The most effective form of distribution
It was a sad day when the Pirate Bay guys – Frederik Neij, Gottfrid Svartholm Warg, Carl Lundstrom and Peter Sunde – were been banged up and ordered to pay $4.5m damages.
“There has been a perception that piracy is OK and that the music industry should just have to accept it. This verdict will change that,” said International Federation of the Phonographic Industry (IFPI) chairman John Kennedy. Unbelievable. And it gets worse: “The trial of the operators of The Pirate Bay was about defending the rights of creators, confirming the illegality of the service and creating a fair environment for legal music services that respect the rights of the creative community. Today’s verdict is the right outcome on all three counts.”
What a load of crap.
Up speaks Ludvig Werner, Chairman of IFPI Sweden: “The court has delivered a simple and clear judgement, which is that people and businesses engaged in creative activities have the fundamental right to be rewarded for their work and to be protected from massive copyright violators like Pirate Bay. The criminal conviction of the Pirate Bay operators will not only hearten the music and film community – it is also a huge shot in the arm for legitimate producers and entrepreneurs, who are trying to create a thriving legitimate online business based on proper respect of copyright.”
I’m in the music and film community. I’m a legitimate producer and entrepreneur. I’m trying to create a thriving legitimate online business. But I’m certainly not trying to do is ‘based on proper respect of copyright’. That would just be plain dumb.

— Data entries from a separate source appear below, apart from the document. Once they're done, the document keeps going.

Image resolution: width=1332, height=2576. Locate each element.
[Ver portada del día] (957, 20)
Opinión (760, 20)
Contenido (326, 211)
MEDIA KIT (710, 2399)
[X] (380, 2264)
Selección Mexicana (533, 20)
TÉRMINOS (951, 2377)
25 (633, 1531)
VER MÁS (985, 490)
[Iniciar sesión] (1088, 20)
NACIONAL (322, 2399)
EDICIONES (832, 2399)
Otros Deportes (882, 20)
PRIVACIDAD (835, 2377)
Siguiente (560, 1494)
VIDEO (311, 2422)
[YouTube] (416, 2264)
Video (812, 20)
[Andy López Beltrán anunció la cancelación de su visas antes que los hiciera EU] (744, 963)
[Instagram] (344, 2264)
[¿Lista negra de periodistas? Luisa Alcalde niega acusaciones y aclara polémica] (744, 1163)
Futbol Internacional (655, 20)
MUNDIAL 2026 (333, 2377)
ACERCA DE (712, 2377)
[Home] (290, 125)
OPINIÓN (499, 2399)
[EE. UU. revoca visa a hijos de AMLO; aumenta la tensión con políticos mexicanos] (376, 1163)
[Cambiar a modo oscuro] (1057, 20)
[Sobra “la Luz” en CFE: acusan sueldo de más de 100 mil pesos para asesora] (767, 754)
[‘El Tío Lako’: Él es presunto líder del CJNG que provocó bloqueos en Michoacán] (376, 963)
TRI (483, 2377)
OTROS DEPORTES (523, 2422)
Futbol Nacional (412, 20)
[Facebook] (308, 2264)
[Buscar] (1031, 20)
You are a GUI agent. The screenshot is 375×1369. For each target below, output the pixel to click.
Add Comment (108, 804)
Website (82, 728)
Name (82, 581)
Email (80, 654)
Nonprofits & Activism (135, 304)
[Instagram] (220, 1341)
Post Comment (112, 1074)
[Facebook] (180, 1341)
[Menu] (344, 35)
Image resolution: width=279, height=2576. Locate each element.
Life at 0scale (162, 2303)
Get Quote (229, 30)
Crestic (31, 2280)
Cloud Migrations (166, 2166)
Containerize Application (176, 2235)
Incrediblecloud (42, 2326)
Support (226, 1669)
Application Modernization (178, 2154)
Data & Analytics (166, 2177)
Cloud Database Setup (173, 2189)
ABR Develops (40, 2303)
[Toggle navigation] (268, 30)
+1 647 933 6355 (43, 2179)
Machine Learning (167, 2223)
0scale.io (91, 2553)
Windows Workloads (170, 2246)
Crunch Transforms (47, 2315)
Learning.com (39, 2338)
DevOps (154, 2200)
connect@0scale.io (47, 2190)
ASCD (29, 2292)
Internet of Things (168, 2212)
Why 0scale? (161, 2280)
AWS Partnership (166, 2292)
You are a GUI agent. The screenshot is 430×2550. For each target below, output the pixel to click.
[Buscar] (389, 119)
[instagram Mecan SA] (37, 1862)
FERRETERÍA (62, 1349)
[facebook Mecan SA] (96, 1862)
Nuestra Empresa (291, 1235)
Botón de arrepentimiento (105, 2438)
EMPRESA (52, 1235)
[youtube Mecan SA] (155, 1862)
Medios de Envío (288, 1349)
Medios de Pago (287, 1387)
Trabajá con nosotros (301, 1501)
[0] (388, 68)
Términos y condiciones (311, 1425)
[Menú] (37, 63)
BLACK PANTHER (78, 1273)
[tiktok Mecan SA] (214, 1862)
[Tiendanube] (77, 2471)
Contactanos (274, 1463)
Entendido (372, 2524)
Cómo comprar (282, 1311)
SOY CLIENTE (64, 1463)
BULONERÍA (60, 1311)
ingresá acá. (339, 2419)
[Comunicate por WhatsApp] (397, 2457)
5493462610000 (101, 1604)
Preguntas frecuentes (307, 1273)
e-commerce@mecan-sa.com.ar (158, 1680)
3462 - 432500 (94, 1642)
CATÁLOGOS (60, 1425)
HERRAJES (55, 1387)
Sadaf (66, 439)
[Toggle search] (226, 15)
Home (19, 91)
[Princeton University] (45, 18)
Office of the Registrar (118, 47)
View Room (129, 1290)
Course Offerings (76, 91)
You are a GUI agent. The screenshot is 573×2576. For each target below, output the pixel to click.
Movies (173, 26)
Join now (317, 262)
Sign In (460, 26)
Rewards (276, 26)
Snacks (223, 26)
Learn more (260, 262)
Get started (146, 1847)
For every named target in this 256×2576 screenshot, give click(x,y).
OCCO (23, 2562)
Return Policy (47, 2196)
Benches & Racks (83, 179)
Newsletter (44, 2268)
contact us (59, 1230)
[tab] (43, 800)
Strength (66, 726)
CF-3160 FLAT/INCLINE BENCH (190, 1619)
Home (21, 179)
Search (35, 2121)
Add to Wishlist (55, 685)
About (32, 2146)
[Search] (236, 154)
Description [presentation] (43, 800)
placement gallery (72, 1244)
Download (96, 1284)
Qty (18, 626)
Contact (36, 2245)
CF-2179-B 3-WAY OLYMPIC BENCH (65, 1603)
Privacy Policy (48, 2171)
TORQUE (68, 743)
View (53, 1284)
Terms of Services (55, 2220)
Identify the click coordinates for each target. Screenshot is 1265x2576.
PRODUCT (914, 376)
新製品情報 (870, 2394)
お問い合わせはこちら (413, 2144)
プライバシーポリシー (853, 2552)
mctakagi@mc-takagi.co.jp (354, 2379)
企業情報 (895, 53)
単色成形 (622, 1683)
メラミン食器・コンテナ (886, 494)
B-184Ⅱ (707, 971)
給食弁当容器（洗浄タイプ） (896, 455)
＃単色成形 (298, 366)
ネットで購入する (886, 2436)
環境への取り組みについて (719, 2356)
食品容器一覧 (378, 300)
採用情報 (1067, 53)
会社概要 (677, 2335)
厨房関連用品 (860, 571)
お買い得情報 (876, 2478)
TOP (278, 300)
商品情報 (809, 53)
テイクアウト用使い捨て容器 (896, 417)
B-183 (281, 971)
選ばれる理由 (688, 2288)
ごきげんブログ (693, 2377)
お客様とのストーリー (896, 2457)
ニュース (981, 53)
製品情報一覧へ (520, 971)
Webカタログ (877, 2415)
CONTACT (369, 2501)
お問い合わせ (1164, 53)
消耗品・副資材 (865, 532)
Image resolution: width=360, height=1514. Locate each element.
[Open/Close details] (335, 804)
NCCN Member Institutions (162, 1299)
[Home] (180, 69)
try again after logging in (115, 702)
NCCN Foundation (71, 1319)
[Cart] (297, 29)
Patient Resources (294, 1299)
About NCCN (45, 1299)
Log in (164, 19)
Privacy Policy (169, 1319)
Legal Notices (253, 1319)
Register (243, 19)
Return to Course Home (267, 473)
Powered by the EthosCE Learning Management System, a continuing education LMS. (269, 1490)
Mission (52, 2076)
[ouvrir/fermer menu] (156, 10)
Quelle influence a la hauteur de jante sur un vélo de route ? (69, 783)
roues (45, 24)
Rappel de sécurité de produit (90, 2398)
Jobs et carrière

Yet more nonsense, this time Helen Smith, Executive Chair of IMPALA: “This is music to the ears of the thousands of small independents and artists who produce the majority of new releases today. It demonstrates a real understanding of the dilemma that if no one pays for music today who will make the exciting new music of tomorrow?”
The unimaginative granny-suing sticking plasters and folksy claims on behalf of us little producer/creative types will only stretch so far. Reminds me of a mobile operator head putting his hand up at a recent conference and asking what they were supposed to do if mobile ads switched from opt-out to opt-in… aw… shame! No, it’s not business as usual, but while ‘industry’ scratches its had and jails creative developers, those who’ve bothered to think of a better way are taking over. Industry has had it too easy for too long. The result? Imbalance and hampered innovation. Not for long.
A more rational comment from Rickard Falkvinge, leader of The Pirate Party… “This wasn’t a criminal trial, it was a political trial. It is just gross beyond description that you can jail four people for providing infrastructure.”
Micah White, a Contributing Editor at Adbuster, claims in this recent blog posting ‘The only way forward, toward the original dream of censorship-free communication, is to build mainstream support for online piracy based on the argument that piracy is a litmus test for authentic culture.’